Mein Weg zum Sport

Das Schwierigste: Laufschuhe anziehen und die Haustür hinter sich zumachen

Über einen langen Weg zum Sport

Foto von DNA-TestZorneding, 21 Uhr. Stephan Kruip, 47, hat gerade seine Kinder ins Bett gebracht, da kommt der Kampf mit dem inneren Schweinehund: Fernsehen? Lesen? Oder doch noch die Schuhe und die Laufklamotten anziehen und 7 km durch den Ort joggen? Er meint: „Dieser Moment entscheidet über meine Gesundheit.“

„Wenn ich vor zehn Jahren von einem CFler gelesen habe, der joggt, habe ich immer ein wenig neidisch gedacht: Wie gut muss es dem gehen, dass er mehrere Kilometer am Stück laufen kann! Für mich damals undenkbar. Heute bin ich der Überzeugung: Diesen Läufern geht es so gut, weil sie laufen. Mein Weg zum Sport war weit und beschwerlich: Er begann mit dem Trauma des Schulsports und endete meist mit guten Vorsätzen zum Radfahren, Schwimmen oder zur Fitnessgymnastik.

Joggen, gehen, husten

Dann lernte ich vom AK Sport, dass Angestellte aus New-Yorker Bürotürmen ohne Aufzug später als Rentner um so länger leben, je höher ihr Arbeitsplatz im Hochhaus lag. Ich begann also widerwillig, Treppensteigen in meinen Alltag einzubauen: 220 Stufen von den S-Bahn-Gleisen bis ins Büro im achten Stock. Am ersten Tag konnte ich vor Luftnot nicht mehr „Morgen“ sagen, aber nach einem Jahr nahm ich zwei Stufen auf einmal! Eines Tages hatte ich Sehnenscheiden-Entzündungen durch Computerarbeit: Ich war vier Wochen zu Hause und durfte meine Hände nicht benutzen. Vor lauter Langeweile begann ich mit 30 Minuten jeweils eine Minute joggen, dann gehen und husten, am nächsten Tag zwei Minuten usw. Am Ende des Monats konnte ich 20 Minuten durchlaufen! Ich schnaufte anfangs viel zu langsam, sodass ich müde wurde, und musste lernen, den Atemrhythmus freizugeben. Heute schaffe ich 10 km in einer Stunde und vermisse das Laufen, wenn es längere Zeit ausfällt.

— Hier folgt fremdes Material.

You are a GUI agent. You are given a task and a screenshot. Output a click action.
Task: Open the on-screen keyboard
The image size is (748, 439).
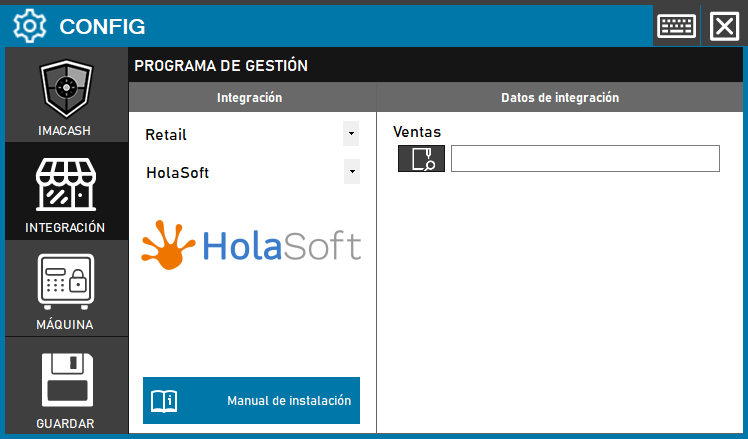(x=677, y=25)
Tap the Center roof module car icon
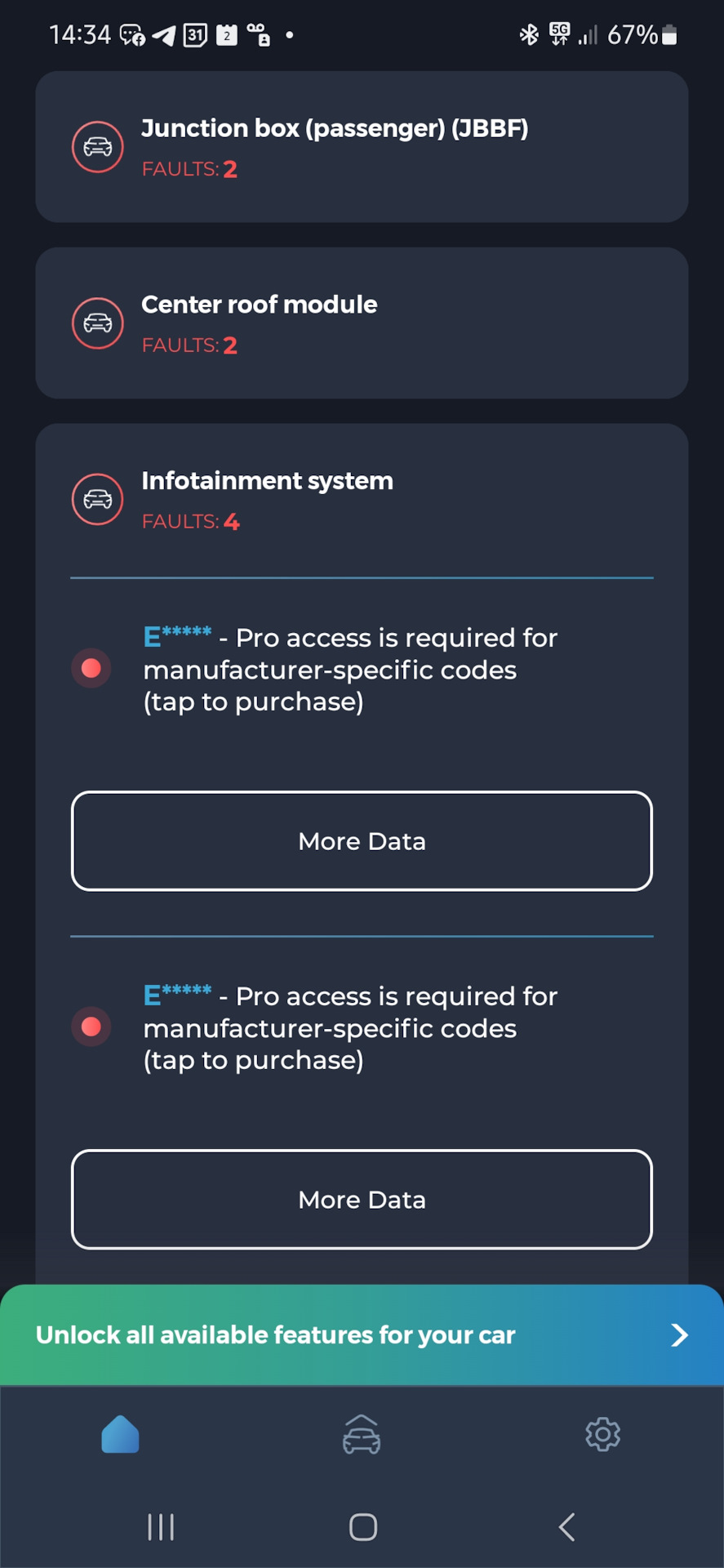The width and height of the screenshot is (724, 1568). pyautogui.click(x=98, y=323)
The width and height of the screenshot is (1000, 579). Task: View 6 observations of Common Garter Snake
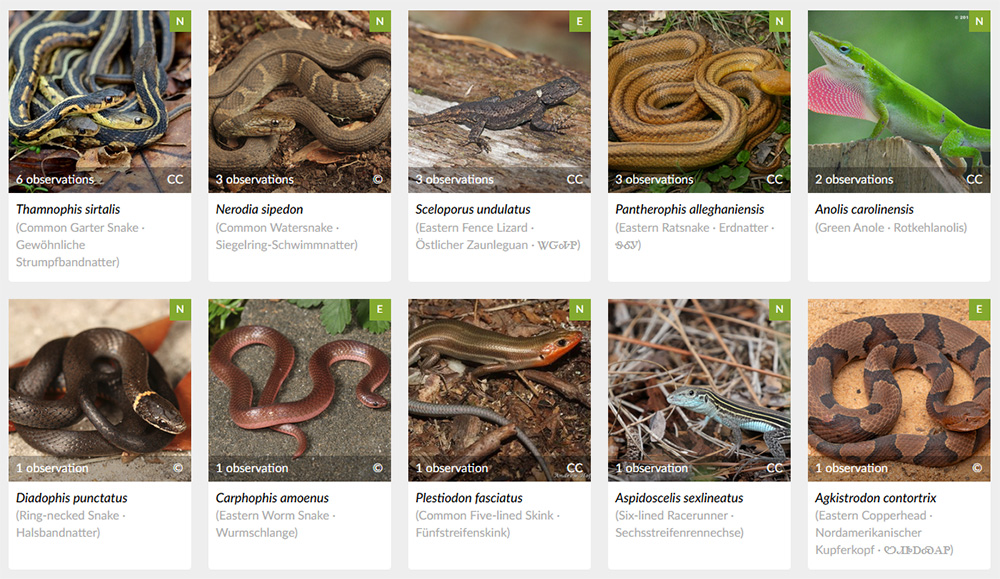coord(55,179)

Sport greift die Ursache an

Die Begründung für den ganzen Aufwand stimmt: Schwitzen durch Anstrengung normalisiert den krankhaft veränderten Spannungslevel auf der Schleimhaut, das heißt auf irgendeine Art werden die verstopften Ionenkanäle leitend – also eine Therapie, die an der Ursache der Mukoviszidose ansetzt! Die Erschütterung beim Laufen löst dann den verflüssigten Schleim. Man muss das leider selber durchziehen und bekommt nichts verschrieben. Doch das Schönste ist eindeutig, beim Laufen den Wind an den Ohren zu spüren ...“

Stephan Kruip ist 2. stellvertretender Bundesvorsitzender des Mukoviszidose e.V. und lebt mit seiner Familie in der Nähe von München. Der Artikel erschien in muko.info Ausgabe 4/2012  (S. 34).

Anmerkung des Autors im März 2014: Meine Lungenfunktion ist praktisch im Normalbereich (FEV1 > 80%, kein Absinken des PO2 unter Belastung), daher ist der Weg zum Sport für andere CF-Patienten viel beschwerlicher. Aber meine Lungenfunktion war vor 20 Jahren bei ca. 60% FEV1, auch damals konnte ich Sport treiben. Jedenfalls kann man von jedem Startpunkt aus seine Fitness verbessern.